Rosemary MADDEN, Appellant, v. HOME INSURANCE COMPANY, Respondent.

No. C4-84-2097.

Court of Appeals of Minnesota.

May 14, 1985.

Willard L. Converse, Peterson, Bell & Converse, St. Paul, for appellant.

Lawrence J. Skoglund, Chadwick, Johnson & Condon, Minneapolis, for respondent.

Heard, considered and decided by CRIPPEN, P.J., and PARKER and WOZNIAK, JJ.


CRIPPEN, Presiding Judge.


The facts were stipulated at trial. Charles Madden, appellant's husband, was killed while driving home in his employer's automobile. The employer's insurer paid basic economic loss benefits to the extent of its coverage. Respondent Home Insurance Company insured Madden's personal automobiles. The premium rates were determined by representations that the automobiles would be used for purposes other than driving to and from work. Respondent refused to pay appellant, Rosemary Madden, basic economic loss benefits.

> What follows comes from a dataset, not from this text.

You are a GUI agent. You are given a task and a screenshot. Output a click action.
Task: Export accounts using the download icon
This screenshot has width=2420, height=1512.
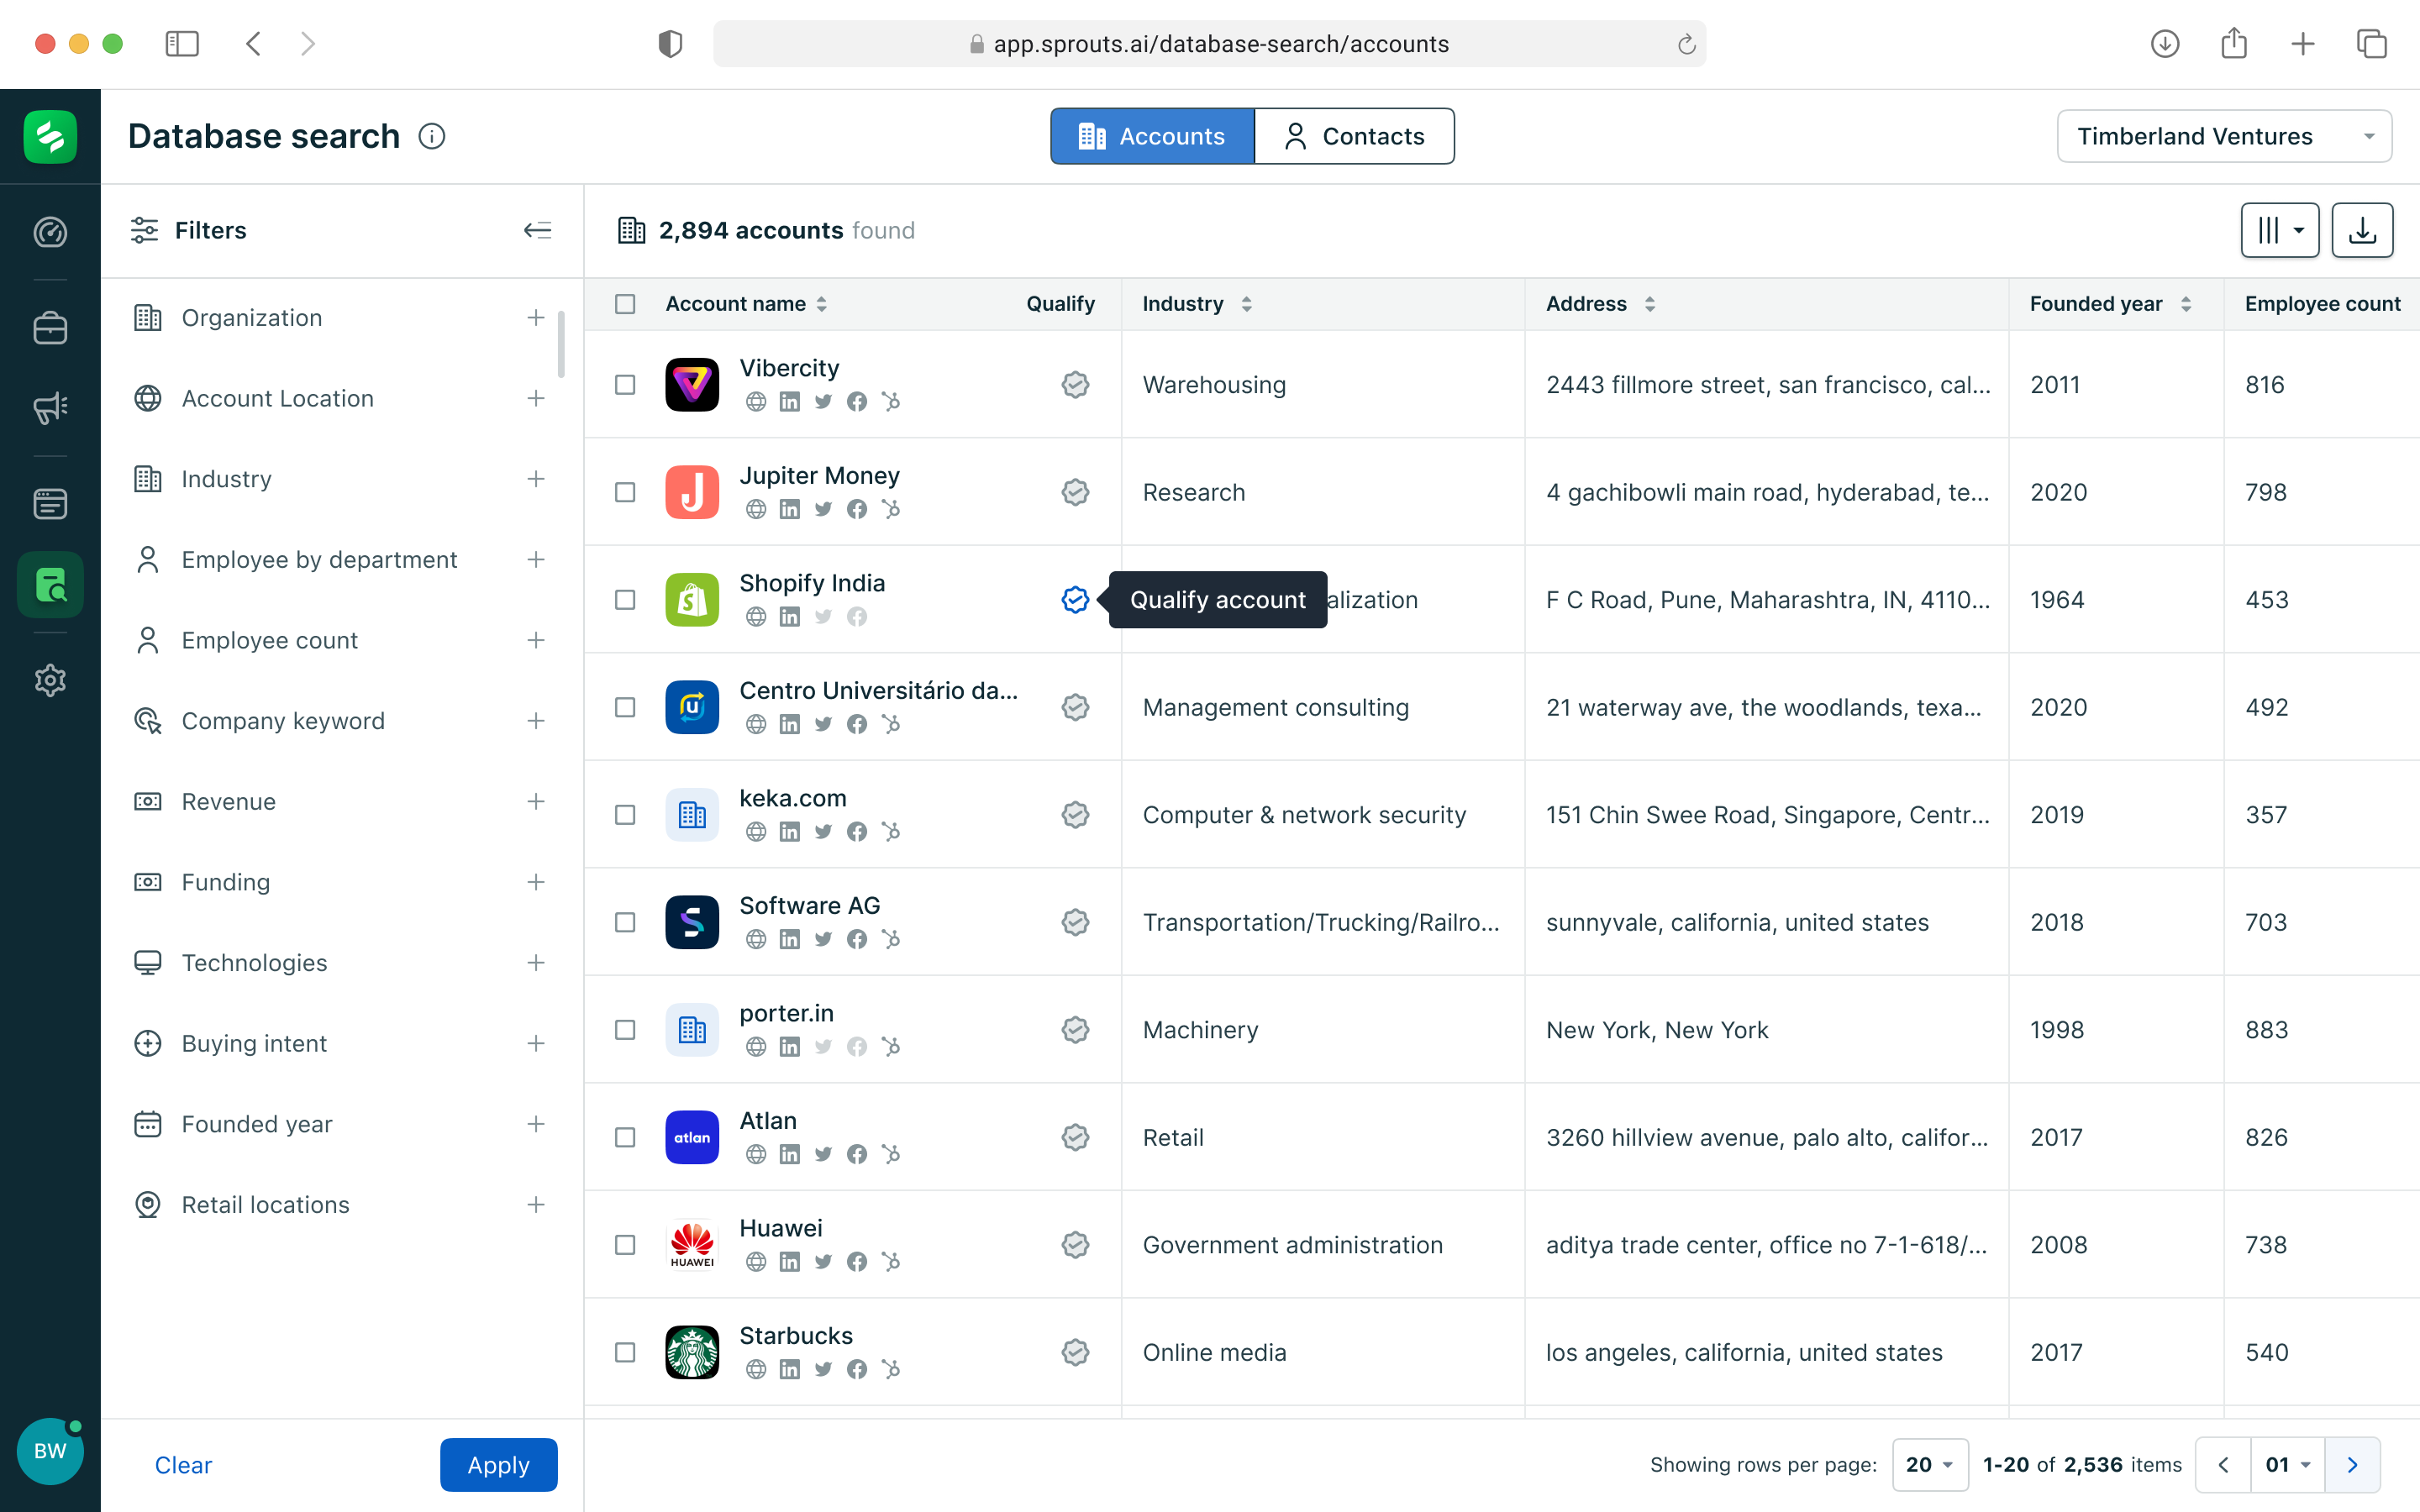point(2362,230)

Appellant seeks to stack basic economic loss benefits from her personal policy onto those paid under the employer's policy. The personal policy has a different statutory priority level than the employer's policy. Minn.Stat. § 65B.47, subd. 2 (1984) (business policy); Minn.Stat. § 65B.47, subd. 4 (1984) (personal policy).

The trial court refused stacking based on analysis of Minnesota Supreme Court decisions. The court denied appellant a declaratory judgment. Where the facts are undisputed, the trial court's conclusions of law do not bind this court. A.J. Chromy Construction Co. v. Commercial Mechanical Services, Inc., 260 N.W.2d 579, 582 (Minn.1977).

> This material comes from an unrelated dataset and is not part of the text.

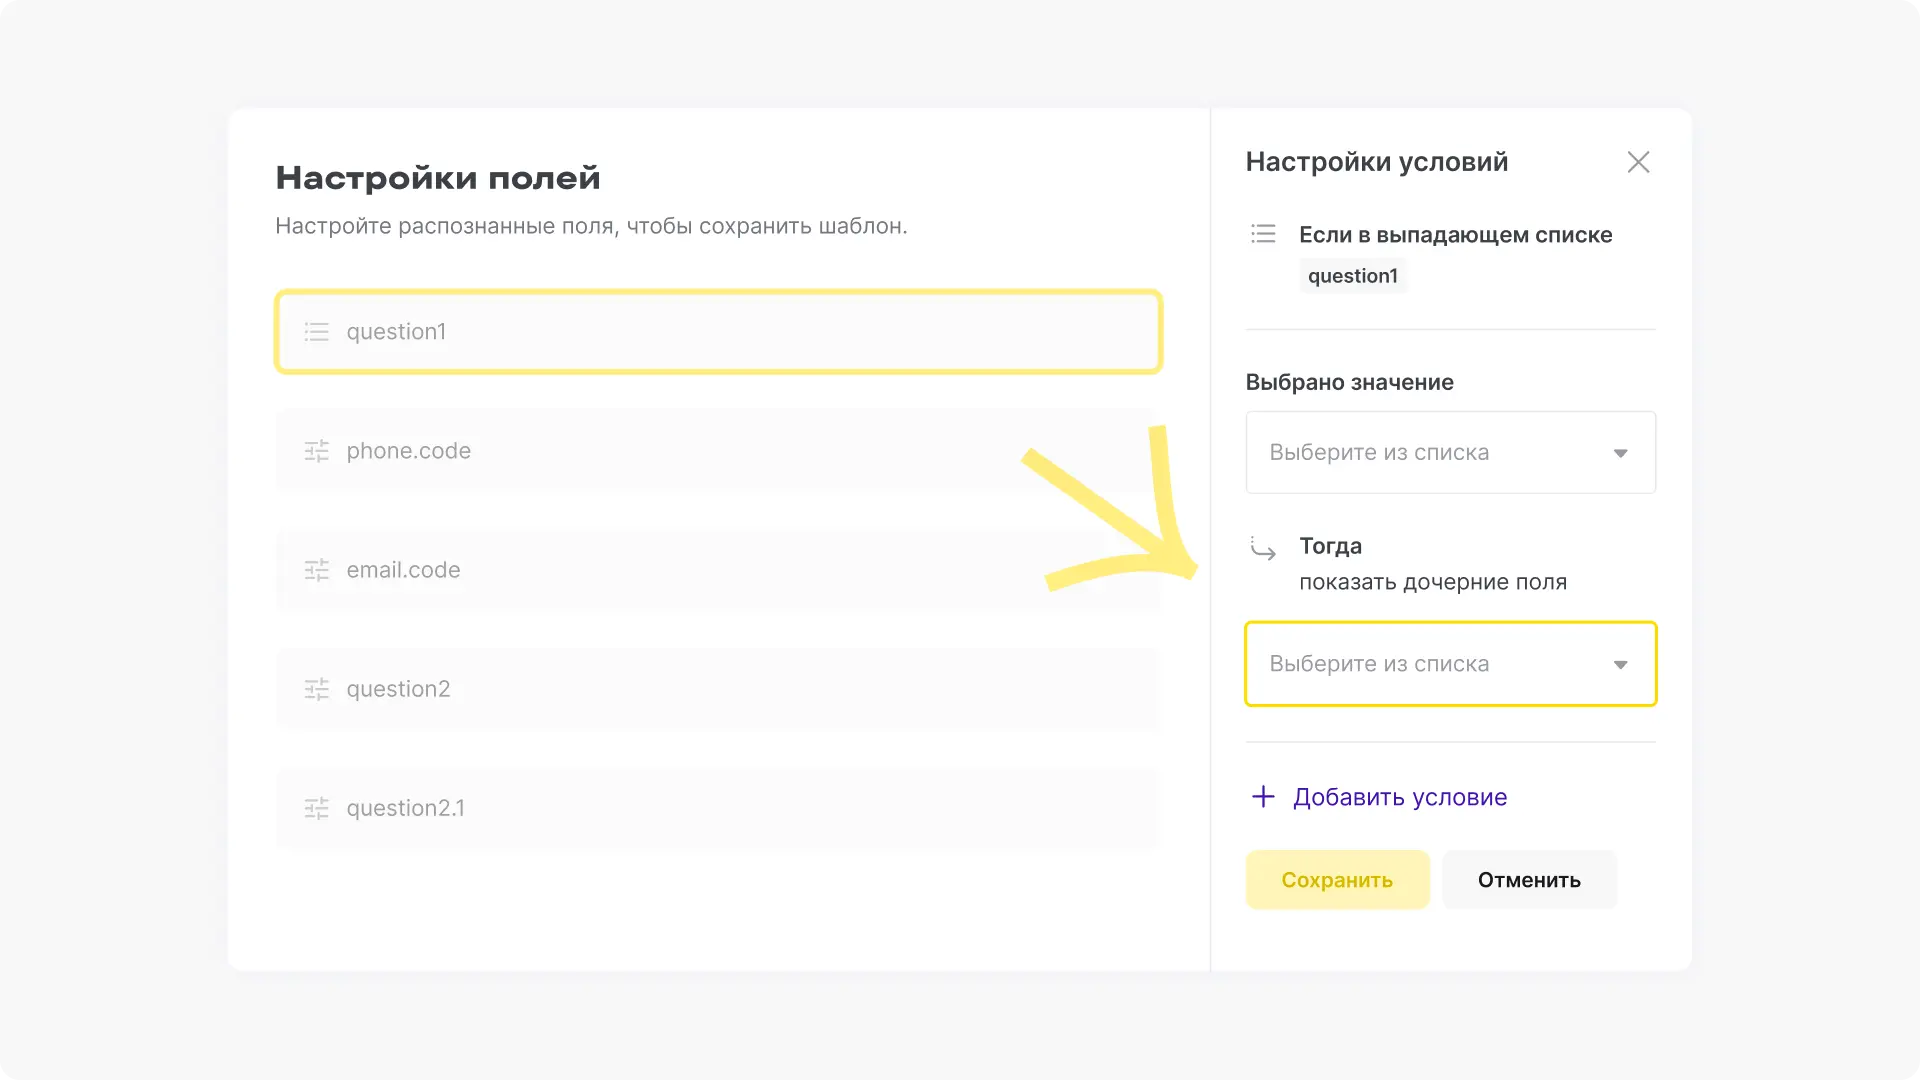Click arrow of Выбрано значение dropdown
This screenshot has height=1080, width=1920.
(x=1620, y=454)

The stacking of basic economic loss benefits was recognized and circumscribed in Wasche v. Milbank Mutual Insurance Co., 268 N.W.2d 913 (Minn.1978):

*677 [W]e hold that under the present statute the injured person shall be allowed to recover basic economic loss benefits under each no-fault coverage applicable to him as an insured to the extent of actual losses up to the stacked policy limits of all policies applicable on a single priority level.

Id. at 919.

Three years later, the supreme court found "no justification" for expanding the stacking doctrine of Wasche by disregarding the condition that policies be on a single priority level. Koons v. National Family Insurance Co., 301 N.W.2d 550, 554 (Minn. 1981). In Koons, benefits were paid under a policy insuring the claimant, but she was denied the stacking of benefits provided through policies insuring two unrelated drivers.

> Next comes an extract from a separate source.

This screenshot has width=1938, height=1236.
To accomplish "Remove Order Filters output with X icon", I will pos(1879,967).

The trial court relied primarily on Murphy v. Milbank Mutual Insurance Co., 320 N.W.2d 423 (Minn.1982). There the appellant's husband was killed while driving his employer's truck. Basic economic benefits were paid by the employer's insurer. The supreme court, referring to its prior holdings on inter-priority stacking, Wasche and Koons, held that appellant could not stack basic economic benefits provided under personal automobile policies with those paid under the employer's policy. The court said:

The priorities set forth in section 65B.47 are intended to assign liability for basic economic loss benefits to the coverage that most closely contemplates the risk leading to the injury. When Milbank Mutual insured vehicles for the Murphy's personal use, it surely did not intend protection against risks created by Gary Murphy's employment as a truckdriver. We accordingly affirm the trial court's order denying permission to stack basic economic loss benefits.

Id. at 425.

Appellant contends that Murphy appears to involve use of an employer's vehicle in the course of employment, not as here, in travel to the employee's home. The supreme court has rejected inter-priority stacking without regard to the kinds of fact situations involved. Here, as in Murphy, benefits have been paid under an employer's policy, and there is no precedent for stacking benefits provided under a policy with lesser coverage priority according to the standards set forth in Minn.Stat. § 65B.47.

In Murphy, the supreme court stated special regard for the fact that the personal insurer "did not intend protection against risks created by Gary Murphy's employment as a truckdriver." Id. Because respondent charged the Maddens premiums on the representation that their vehicles were not used in driving to and from work, the insurer "did not intend protection against risks" created by driving an employer's vehicle from work to home.